• **Required work**:
In the entries that follow, find the word "computer" and report each line it is on.

Start of Records for the exercise

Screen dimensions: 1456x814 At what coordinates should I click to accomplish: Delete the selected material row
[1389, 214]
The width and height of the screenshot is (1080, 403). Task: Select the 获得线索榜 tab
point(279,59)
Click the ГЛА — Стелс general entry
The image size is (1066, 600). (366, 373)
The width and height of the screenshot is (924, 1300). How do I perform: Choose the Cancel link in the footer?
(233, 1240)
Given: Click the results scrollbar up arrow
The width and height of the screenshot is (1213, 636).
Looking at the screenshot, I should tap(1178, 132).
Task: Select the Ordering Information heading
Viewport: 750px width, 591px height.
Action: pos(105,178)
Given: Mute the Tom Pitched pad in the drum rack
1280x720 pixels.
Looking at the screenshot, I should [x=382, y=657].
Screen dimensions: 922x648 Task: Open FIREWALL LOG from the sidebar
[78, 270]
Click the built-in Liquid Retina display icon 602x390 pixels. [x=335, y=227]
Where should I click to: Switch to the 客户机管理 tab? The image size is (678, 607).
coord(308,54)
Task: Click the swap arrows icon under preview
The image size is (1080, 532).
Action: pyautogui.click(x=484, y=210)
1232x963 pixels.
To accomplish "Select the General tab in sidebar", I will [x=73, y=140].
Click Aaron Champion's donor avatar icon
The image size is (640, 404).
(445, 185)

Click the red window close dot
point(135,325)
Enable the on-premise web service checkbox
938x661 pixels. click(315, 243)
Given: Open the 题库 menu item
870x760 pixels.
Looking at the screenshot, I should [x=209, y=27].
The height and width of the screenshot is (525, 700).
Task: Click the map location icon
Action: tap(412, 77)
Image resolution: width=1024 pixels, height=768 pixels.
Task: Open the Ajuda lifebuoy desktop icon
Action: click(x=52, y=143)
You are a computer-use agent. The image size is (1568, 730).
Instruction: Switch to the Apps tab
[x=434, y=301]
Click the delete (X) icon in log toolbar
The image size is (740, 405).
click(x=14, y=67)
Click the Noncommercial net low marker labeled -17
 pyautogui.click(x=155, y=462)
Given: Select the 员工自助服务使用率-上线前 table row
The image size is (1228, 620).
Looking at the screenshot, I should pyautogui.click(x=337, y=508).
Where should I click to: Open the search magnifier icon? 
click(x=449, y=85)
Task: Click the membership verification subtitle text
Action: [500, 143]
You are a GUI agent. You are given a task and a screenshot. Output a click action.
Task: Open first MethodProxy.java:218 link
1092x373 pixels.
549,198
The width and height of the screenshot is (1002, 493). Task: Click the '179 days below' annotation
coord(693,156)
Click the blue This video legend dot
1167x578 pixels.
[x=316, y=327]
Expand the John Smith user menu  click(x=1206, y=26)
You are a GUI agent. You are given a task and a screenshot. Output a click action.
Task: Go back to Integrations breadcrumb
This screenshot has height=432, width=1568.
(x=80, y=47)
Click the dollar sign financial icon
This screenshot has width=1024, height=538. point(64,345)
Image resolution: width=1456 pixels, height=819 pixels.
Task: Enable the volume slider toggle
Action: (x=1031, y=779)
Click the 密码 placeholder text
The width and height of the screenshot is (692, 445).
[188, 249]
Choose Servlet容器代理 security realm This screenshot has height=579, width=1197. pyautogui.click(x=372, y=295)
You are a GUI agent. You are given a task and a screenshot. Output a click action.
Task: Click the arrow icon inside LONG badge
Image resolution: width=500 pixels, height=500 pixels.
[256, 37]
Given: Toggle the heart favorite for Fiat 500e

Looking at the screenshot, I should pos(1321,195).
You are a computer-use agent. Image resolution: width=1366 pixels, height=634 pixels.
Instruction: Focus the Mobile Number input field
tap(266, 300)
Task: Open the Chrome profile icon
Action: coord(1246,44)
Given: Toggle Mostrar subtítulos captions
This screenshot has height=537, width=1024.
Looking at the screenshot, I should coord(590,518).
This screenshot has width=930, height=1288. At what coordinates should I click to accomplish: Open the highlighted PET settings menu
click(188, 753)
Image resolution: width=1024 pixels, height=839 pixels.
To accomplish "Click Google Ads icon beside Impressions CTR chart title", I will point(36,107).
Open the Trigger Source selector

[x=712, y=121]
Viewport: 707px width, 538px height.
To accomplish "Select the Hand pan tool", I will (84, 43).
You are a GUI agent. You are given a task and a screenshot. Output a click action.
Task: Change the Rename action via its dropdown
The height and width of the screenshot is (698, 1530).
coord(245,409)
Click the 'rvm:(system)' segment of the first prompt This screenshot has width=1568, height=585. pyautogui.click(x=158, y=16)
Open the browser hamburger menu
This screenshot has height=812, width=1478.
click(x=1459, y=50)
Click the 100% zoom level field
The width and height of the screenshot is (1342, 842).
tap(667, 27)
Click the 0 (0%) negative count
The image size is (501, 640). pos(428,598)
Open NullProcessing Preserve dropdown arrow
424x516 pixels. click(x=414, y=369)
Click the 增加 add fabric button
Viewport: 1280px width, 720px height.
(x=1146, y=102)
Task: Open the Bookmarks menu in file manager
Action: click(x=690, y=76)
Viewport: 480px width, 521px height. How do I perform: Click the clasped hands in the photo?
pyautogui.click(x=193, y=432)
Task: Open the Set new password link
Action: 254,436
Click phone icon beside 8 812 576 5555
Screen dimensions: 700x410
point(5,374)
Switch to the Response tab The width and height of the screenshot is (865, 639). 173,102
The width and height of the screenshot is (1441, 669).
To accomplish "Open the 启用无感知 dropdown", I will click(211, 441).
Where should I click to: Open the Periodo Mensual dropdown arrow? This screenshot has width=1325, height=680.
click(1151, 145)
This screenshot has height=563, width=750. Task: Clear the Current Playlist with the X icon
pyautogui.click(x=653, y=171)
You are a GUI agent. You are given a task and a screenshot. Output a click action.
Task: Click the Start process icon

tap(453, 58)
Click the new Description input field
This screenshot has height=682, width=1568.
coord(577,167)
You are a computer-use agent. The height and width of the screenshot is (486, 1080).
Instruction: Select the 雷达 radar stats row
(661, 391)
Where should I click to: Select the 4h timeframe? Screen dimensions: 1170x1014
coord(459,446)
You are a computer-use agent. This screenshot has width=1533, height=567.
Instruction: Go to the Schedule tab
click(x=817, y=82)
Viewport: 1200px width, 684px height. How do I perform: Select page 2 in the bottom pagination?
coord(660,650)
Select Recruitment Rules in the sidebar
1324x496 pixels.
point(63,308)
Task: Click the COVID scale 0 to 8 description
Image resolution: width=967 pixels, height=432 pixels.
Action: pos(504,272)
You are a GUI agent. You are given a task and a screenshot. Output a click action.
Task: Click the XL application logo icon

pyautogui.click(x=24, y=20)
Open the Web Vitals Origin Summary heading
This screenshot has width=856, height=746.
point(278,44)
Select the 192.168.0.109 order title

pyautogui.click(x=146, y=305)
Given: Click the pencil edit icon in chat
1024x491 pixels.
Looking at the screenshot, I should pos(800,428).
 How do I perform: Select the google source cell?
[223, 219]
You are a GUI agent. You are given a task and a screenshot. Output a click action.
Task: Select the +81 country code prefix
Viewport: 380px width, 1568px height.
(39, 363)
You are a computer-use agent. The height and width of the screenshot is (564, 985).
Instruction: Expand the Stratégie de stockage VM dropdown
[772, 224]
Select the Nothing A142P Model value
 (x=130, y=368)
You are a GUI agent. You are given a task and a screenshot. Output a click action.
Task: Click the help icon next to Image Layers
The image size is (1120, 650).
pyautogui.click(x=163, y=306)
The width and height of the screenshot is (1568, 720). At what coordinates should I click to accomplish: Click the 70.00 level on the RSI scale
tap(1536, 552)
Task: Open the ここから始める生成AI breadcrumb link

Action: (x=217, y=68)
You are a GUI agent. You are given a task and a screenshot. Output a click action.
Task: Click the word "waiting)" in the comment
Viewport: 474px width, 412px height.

End of Records for the exercise

• **Response to this task**:
You are a computer-use agent. The image size is (1568, 730).
You are a computer-use agent. Image resolution: width=1366 pixels, height=634 pixels.
You are a computer-use agent. The height and width of the screenshot is (486, 1080).
You are a computer-use agent. This screenshot has width=1533, height=567.
You are a computer-use agent. The height and width of the screenshot is (564, 985).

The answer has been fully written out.